The integration of population genomics and association mapping using a landrace meta-population and historical data on commercial varieties elucidates the genetic basis of adaptation to Mediterranean conditions in barley (Hordeum vulgare L.)

Identifying the genomic regions responsible for the adaptation to different agroecological conditions and subtending environmentally adaptive phenotypic traits is a fundamental task for biologists, geneticists, and breeders. This Ph.D. thesis reports the results of different but complementary experiments carried out to understand plant adaptation processes. The evolutionary history of a barley landrace metapopulation collected in Sardinia, Italy, and evolved under Mediterranean conditions was exploited together with historical data recorded on commercial varieties grown in the same environments. Two main objectives were pursued. The first was to investigate the level and structure of the genetic diversity of barley landrace populations and to determine how this diversity was shaped.

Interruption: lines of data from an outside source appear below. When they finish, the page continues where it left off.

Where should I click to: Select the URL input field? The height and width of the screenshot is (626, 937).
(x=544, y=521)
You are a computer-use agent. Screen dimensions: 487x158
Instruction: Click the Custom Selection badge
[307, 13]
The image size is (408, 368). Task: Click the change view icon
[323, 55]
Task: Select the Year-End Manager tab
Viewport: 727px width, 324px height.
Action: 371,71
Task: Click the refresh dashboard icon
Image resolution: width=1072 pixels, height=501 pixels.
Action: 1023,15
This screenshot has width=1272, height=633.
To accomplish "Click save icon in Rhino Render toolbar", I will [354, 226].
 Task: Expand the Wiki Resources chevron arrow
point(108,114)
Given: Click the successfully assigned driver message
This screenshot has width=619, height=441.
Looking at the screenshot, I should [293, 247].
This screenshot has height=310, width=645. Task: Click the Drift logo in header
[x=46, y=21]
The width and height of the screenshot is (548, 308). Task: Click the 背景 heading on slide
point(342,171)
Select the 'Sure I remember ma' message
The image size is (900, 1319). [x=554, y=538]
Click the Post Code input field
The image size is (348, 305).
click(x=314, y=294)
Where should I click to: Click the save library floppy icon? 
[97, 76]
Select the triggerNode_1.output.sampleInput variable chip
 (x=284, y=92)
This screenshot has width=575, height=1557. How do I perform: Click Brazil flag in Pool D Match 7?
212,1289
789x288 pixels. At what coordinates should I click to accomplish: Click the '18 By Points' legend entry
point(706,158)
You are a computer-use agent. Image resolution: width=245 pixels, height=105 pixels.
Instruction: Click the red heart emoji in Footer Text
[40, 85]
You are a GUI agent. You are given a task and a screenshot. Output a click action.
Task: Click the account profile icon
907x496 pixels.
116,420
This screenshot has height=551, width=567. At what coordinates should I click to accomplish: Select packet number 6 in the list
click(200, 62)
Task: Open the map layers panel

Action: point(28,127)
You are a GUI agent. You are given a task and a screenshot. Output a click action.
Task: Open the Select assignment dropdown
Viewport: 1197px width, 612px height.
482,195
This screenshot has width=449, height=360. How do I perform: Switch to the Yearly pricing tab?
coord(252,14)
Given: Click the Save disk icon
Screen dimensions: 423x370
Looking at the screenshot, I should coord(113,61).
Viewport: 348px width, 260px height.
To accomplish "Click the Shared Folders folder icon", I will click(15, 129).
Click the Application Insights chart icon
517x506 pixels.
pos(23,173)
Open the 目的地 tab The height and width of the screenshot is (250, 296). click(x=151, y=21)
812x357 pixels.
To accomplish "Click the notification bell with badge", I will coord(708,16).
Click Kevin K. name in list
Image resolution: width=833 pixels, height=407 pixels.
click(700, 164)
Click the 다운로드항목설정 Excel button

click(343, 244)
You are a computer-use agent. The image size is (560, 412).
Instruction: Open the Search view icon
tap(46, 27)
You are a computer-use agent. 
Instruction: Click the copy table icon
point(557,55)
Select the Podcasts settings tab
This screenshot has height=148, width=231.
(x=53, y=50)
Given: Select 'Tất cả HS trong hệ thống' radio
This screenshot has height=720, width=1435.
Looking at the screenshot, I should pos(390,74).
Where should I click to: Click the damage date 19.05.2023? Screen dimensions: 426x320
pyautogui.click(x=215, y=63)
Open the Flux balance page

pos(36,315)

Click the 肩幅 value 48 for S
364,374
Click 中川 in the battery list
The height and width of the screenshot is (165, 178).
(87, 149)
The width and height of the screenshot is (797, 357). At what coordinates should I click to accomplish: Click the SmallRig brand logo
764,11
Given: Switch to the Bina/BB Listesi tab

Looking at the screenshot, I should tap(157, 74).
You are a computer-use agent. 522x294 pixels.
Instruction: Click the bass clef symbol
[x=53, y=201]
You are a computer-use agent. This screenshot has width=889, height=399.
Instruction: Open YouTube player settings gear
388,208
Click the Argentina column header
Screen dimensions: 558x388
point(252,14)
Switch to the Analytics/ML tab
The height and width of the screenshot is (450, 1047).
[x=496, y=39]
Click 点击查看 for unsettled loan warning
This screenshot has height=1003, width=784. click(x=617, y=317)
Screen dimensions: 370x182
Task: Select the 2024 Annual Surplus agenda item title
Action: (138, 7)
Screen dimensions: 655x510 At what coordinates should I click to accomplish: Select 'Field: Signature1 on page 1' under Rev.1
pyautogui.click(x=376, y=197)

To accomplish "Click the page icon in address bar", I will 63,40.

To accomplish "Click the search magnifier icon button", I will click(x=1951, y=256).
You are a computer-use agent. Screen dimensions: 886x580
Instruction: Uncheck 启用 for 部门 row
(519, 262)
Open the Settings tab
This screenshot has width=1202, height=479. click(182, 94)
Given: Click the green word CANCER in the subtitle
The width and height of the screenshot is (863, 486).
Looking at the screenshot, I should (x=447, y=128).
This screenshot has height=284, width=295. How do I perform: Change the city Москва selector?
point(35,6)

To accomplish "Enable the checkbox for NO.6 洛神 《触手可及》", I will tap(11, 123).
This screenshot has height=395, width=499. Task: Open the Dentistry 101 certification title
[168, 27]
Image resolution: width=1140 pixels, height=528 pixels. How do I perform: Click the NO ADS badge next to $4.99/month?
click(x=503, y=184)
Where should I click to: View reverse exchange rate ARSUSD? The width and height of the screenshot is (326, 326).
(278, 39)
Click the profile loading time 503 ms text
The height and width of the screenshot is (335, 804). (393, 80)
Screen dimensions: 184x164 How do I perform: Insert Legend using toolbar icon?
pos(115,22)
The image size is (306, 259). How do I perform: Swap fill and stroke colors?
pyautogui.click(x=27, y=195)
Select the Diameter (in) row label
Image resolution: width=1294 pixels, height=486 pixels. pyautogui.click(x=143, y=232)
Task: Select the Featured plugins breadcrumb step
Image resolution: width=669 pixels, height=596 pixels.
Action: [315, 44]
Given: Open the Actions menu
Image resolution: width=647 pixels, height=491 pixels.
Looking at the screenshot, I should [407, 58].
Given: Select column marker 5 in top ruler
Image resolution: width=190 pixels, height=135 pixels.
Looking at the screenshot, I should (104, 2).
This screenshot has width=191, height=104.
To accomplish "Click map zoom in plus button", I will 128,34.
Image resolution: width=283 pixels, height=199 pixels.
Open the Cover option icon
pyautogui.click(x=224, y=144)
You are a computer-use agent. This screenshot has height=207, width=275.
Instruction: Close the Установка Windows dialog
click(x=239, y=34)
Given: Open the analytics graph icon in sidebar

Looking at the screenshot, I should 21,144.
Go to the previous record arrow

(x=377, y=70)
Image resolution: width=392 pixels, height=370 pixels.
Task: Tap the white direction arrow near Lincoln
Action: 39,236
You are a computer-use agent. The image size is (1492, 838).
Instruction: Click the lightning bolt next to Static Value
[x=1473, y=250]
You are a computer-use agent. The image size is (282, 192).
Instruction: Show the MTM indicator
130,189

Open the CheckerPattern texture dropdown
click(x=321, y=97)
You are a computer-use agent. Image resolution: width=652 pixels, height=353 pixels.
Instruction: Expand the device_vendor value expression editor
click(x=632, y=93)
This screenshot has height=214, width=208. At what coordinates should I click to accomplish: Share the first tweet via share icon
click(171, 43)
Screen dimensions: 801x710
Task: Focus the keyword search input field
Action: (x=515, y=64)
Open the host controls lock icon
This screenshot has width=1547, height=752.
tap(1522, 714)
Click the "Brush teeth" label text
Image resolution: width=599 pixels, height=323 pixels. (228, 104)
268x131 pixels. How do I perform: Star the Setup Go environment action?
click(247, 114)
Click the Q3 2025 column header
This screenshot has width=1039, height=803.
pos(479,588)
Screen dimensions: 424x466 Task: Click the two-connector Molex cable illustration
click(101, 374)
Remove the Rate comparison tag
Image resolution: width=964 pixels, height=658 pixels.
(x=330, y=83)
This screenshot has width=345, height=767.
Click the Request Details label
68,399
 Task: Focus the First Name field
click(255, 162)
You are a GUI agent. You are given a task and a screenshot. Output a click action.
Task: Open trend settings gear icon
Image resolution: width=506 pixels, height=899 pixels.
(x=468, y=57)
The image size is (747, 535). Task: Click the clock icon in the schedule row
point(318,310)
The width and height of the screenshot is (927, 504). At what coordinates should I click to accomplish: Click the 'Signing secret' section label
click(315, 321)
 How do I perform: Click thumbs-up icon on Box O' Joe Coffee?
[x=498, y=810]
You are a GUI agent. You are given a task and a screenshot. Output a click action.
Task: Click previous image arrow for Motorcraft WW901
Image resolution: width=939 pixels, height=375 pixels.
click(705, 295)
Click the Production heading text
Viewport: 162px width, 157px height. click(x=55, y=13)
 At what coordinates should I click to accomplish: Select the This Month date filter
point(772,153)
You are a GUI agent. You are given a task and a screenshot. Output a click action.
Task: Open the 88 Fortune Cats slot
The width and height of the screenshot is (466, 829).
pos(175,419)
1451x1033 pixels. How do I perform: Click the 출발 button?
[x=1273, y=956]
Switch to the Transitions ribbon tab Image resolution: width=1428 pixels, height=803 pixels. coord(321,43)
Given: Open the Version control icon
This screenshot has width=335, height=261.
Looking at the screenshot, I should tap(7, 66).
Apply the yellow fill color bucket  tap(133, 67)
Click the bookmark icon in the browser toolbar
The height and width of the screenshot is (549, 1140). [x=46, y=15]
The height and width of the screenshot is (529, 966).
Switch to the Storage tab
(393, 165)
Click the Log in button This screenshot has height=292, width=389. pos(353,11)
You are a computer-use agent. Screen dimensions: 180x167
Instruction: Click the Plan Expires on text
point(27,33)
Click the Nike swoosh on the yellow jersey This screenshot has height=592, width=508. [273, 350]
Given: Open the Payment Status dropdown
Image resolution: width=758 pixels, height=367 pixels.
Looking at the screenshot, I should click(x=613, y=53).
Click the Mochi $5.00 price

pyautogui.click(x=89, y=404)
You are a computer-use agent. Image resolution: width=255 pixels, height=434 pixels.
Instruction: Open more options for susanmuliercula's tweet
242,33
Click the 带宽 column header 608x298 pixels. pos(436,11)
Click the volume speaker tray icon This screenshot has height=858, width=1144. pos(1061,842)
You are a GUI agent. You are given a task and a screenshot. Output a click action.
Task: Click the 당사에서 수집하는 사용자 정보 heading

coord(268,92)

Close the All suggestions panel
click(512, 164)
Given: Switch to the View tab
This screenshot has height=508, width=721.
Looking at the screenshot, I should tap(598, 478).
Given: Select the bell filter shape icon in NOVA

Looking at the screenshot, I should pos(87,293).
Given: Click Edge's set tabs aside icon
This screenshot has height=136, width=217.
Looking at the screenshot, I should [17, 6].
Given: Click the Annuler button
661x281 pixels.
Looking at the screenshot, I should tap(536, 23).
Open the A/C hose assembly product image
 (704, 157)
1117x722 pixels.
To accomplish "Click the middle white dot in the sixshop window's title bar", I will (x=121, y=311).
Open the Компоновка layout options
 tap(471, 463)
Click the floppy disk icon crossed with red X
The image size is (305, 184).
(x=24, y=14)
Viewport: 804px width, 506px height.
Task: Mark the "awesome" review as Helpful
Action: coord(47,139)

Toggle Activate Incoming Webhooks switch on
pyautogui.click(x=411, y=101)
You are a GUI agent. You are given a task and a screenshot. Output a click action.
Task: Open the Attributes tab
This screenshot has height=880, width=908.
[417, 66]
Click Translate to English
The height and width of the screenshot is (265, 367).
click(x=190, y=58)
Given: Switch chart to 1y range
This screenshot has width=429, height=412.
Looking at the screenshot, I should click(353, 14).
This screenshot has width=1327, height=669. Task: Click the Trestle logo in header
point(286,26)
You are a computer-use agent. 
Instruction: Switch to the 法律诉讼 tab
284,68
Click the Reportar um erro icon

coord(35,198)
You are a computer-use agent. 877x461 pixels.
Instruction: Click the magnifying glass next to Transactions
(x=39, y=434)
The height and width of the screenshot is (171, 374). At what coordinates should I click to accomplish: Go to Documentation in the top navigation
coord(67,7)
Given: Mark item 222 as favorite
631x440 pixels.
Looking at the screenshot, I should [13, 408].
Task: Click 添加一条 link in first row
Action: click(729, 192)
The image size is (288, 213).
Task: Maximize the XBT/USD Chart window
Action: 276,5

To accomplish this task, the role of the different evolutionary forces (genetic drift, migration, and selection) in shaping the current germplasm diversity has been studied. The second objective was to decipher the genetic basis of barley adaptation to diverse environmental and agro-ecological conditions (for bioclimates, latitude, and crop use). Several population genomic analyzes and signatures of selection mapping methods were integrated. Phenotypic characterisations of diverse plant materials and comparative genome-wide association studies were performed. Genomic maps of regions putatively under divergent selection and associated with environmentally adaptive traits such as heading date, plant height, leaf width, erect/prostrate growth habit, thousand-kernel weight, kernels per m2, and grain yield have been produced. The role of candidate genes comprised in these regions has been discussed. The genomic regions identified will support the breeding of new varieties better adapted to current environmental conditions and future climate changes and the implementation of appropriate strategies for the conservation of agrobiodiversity.